=== Begin Enclosure ===

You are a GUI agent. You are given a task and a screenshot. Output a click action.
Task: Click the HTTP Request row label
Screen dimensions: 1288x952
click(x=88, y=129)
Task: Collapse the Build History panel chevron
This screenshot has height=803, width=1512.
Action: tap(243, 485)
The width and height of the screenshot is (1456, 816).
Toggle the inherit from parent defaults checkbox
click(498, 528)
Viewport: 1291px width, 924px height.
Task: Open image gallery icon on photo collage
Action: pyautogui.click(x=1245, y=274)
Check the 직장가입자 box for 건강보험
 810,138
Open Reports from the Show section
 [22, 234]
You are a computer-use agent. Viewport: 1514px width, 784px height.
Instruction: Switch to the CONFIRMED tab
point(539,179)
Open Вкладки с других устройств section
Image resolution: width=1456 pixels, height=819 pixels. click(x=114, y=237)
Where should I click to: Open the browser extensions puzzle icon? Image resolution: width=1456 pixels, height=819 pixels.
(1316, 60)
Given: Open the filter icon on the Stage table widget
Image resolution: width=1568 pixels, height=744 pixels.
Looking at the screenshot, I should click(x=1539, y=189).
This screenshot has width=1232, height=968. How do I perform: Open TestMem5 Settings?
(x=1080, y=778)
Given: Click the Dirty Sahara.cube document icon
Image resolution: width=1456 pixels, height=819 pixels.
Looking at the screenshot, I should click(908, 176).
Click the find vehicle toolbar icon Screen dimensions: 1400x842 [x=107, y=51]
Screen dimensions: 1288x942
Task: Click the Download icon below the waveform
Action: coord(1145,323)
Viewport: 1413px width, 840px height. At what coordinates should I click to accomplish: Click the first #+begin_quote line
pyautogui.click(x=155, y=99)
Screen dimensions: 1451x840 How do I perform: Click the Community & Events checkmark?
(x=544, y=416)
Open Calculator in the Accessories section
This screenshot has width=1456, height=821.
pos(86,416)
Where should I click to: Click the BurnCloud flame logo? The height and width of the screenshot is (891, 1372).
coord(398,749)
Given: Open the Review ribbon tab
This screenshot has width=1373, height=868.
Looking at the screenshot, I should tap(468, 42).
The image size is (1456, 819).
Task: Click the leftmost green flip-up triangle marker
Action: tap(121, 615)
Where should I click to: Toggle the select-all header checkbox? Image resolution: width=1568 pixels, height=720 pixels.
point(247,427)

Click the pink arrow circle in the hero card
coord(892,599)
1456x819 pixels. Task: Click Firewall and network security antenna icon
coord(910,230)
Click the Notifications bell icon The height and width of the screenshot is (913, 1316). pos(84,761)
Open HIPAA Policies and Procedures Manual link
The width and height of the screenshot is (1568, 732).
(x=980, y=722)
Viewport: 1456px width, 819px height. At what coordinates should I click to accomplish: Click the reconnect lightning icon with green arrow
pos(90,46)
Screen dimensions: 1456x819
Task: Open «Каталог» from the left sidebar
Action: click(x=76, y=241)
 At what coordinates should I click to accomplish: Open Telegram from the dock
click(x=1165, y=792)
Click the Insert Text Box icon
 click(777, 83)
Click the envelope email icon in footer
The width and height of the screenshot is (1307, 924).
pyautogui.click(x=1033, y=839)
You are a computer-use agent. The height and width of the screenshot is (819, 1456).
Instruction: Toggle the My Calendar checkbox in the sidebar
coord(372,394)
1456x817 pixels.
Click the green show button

=== End Enclosure ===

- The task
Only an exact copy of the lines from the beginning of the listing through the line with "The width and height of the screenshot is (1456, 816).", both included, belongs in the answer.

- Result of this task
You are a GUI agent. You are given a task and a screenshot. Output a click action.
Task: Click the HTTP Request row label
Screen dimensions: 1288x952
click(x=88, y=129)
Task: Collapse the Build History panel chevron
This screenshot has height=803, width=1512.
Action: tap(243, 485)
The width and height of the screenshot is (1456, 816).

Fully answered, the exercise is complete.